# LotR Limited vs. Extended



## nova

Can anyone fill me in on the difference between Lord of the Rings Extended Editions, and the fairly new release Limited Edition that say it contains both versions of the films (theatrical release and extended cuts)?

I guess what I'm wondering is; if the extended edition is on 4 discs, how does the limited include both versions on two discs? I was going to buy the extended edition, but I'm still curious. Is the limited edition more compressed? Picture quality? Audio quality? ??? ???


----------



## Josuah

According to the web site, the first disc of each of the limited edition sets is a two-sided disc. So they can fit the theatrical on one side, and the extended on the other. But I'm pretty sure the extended one is already dual-layer on two discs, so the bitrate on the limited edition might be lower. Which would be bad.


----------



## Ayreonaut

No DTS-ES. Lame.


----------



## Bob_99

Just for clarification, while the original extended edition has four disks in the package, the movie is only on the first two disks. In the original extended edition, there is an option to play comments from the actors plus some extras which I would imagine takes up a lot of space. I don't have any solid numbers but I assume that if most of that stuff was eliminated, the amount of data for the movie would be greatly reduced.

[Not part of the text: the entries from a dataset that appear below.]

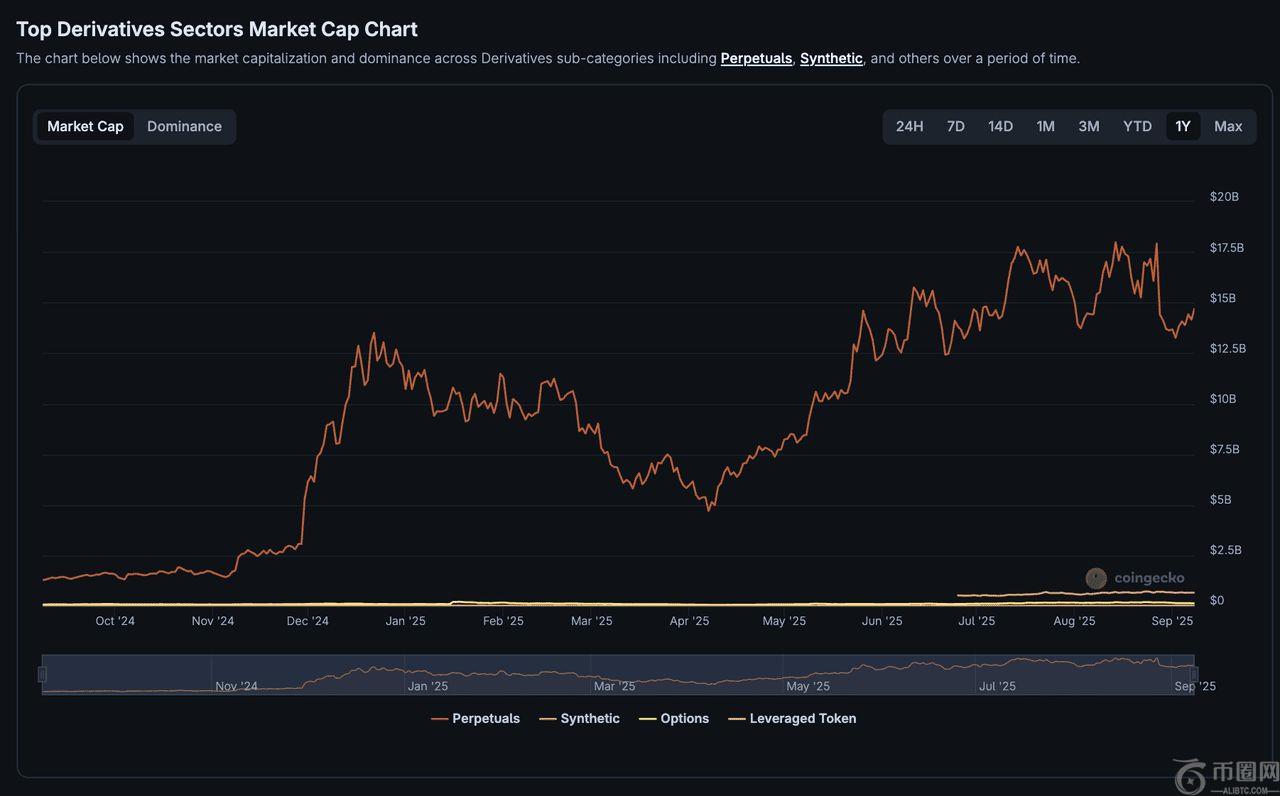Open the Synthetic link in description
Image resolution: width=1280 pixels, height=796 pixels.
point(831,59)
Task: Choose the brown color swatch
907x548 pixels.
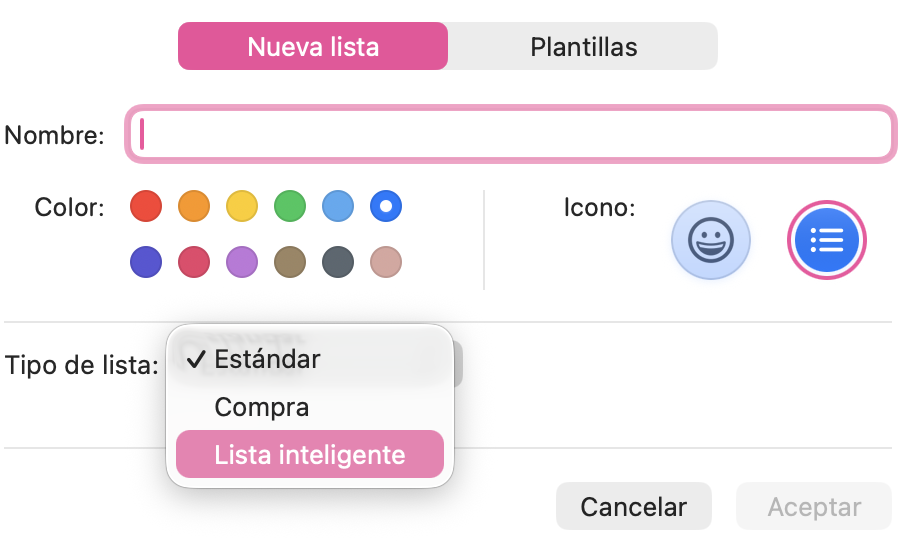Action: pos(290,263)
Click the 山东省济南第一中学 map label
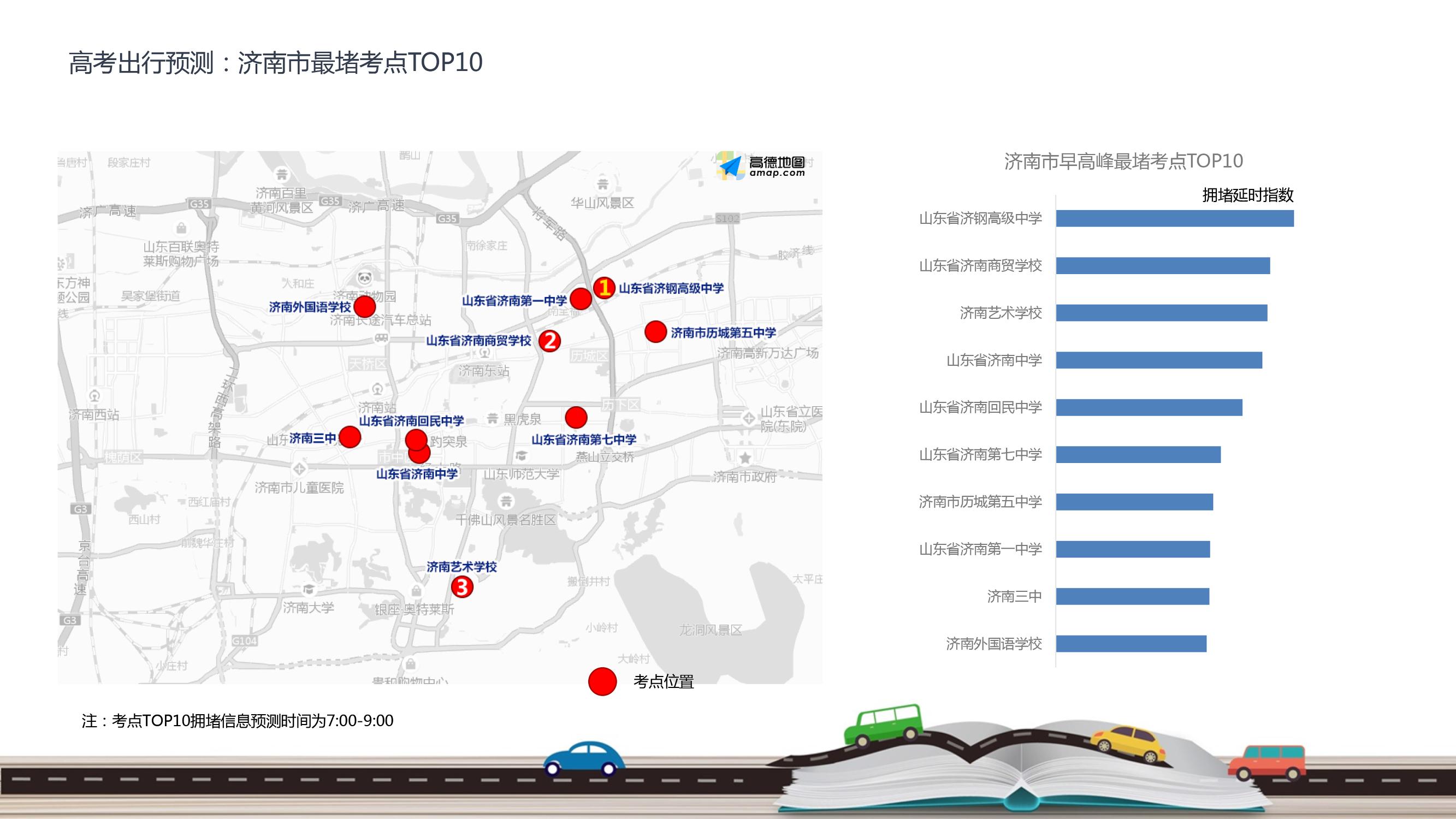Screen dimensions: 1456x819 click(514, 301)
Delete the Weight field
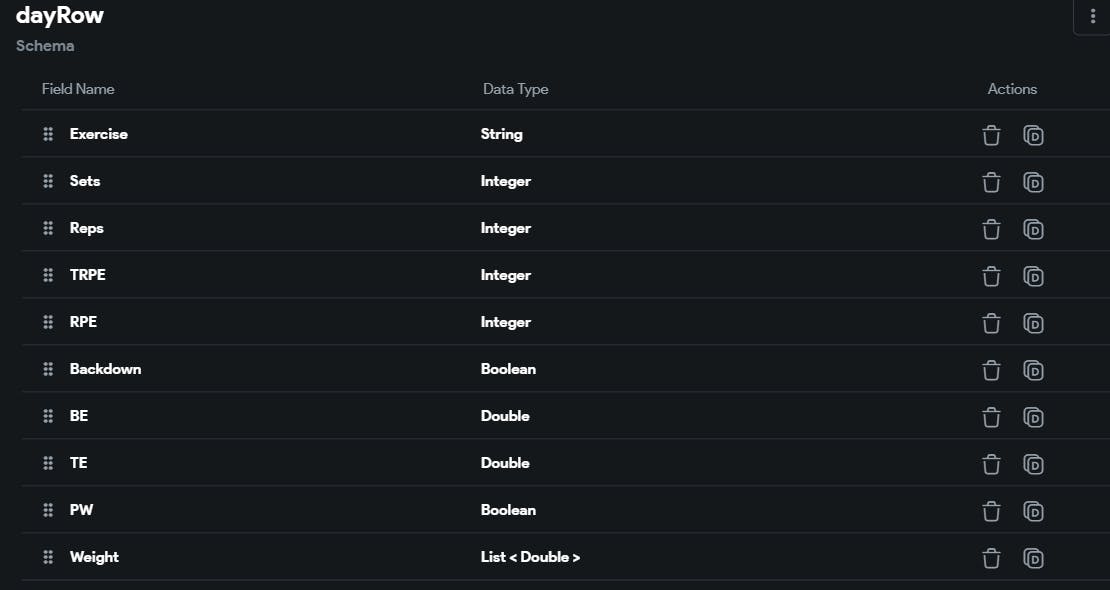Screen dimensions: 1110x590 [x=991, y=558]
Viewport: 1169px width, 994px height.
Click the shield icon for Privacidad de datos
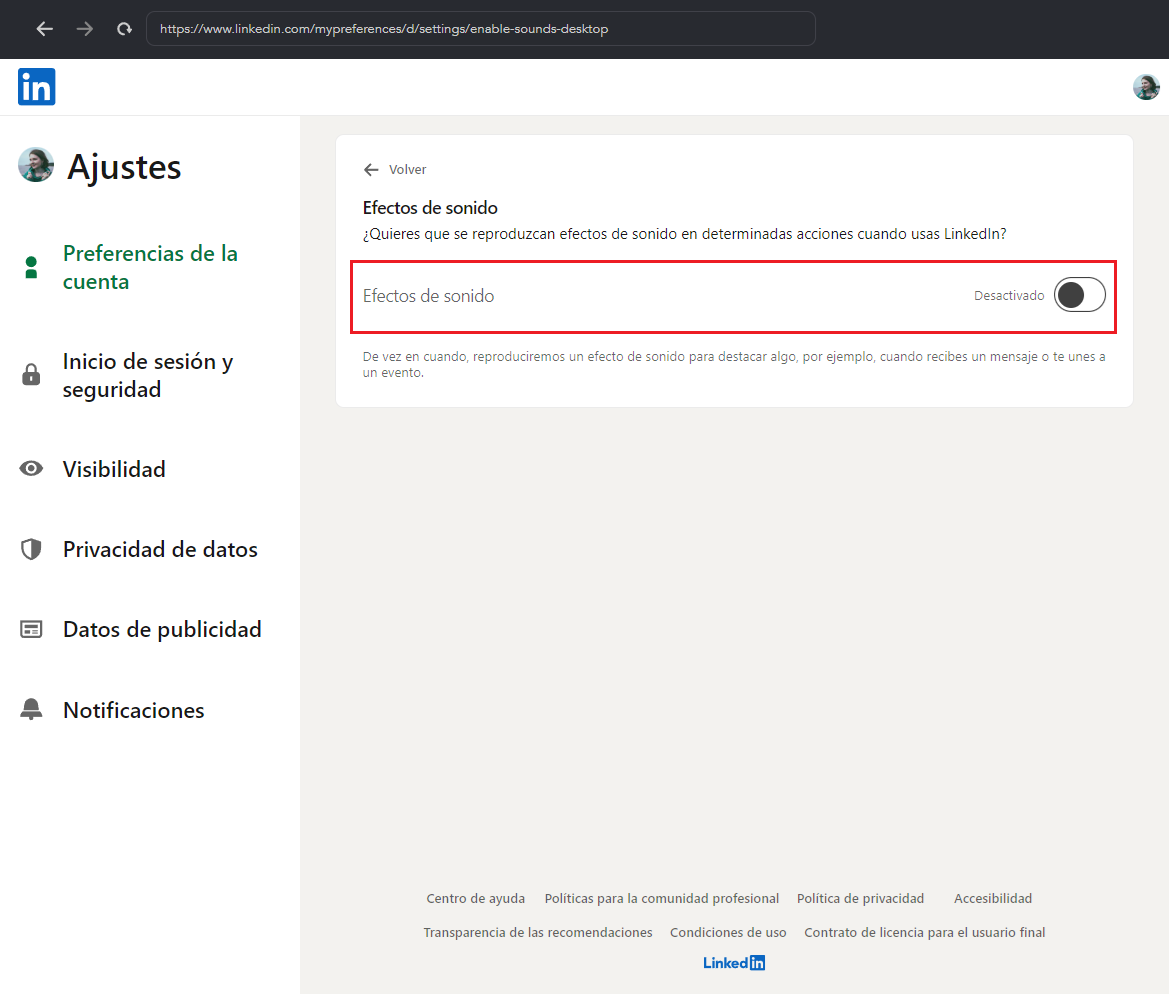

Also, I was not aware that they took out the DTS-ES but I guess that would also squeeze the data down quite a bit. The LotR series is my personal favorite and I'm dissapointed that it's looking more and more like Peter Jackson will not be doing the Hobbit.

Bob


----------



## nova

So,... for an extra $3 the extended version is the way to go? And it has DTS?


----------



## Ayreonaut

The Platinum Series Special Extended Edition audio tracks include:


English (DTS 6.1 ES),
English (Dolby Digital 5.1 EX)
English (Dolby Digital 2.0 Stereo)
Commentary by Peter Jackson, Fran Walsh, and Philippa Boyens
Commentary by the design team
Commentary by the production/post-production team
Commentary by 10 actors, including Elijah Wood and Ian McKellen
Bill Hunt (Digital Bits) gave the theatrical version (FotR) DD audio a B+, and the extended edition DTS audio an A.


----------



## brandonnash

Sound is much better on the extenended version DTS. Also the additional footage on each really helps explain the movies further, unlike most movies with "additional scenes" that don't help do anything but extend the length of the movie. Well worth the additional price. And that's just the movies. The special features really do show how the movies were made. Peter Jackson is very well on his way to being the next really huge director.


----------



## nova

Well, I finally picked up all three in the platinum series edition, now all I gotta do is find time to listen,..... err. watch them :bigsmile:


----------



## Bob_99

Mark,

I hope that you enjoy them half as much as I did. It was the Fellowship of the Ring that really inspired me to get into the whole home theater scene. There was no way I could watch the extended version on a regular TV.

Enjoy.

Bob


----------



## Guest

Why would they bother rereleasing the movie without DTS? Seems like such a waste of time. And I never understood why they sell the theatrical version and the extended version in the same set. Who wants to watch both and compare what was added in the extended version?


----------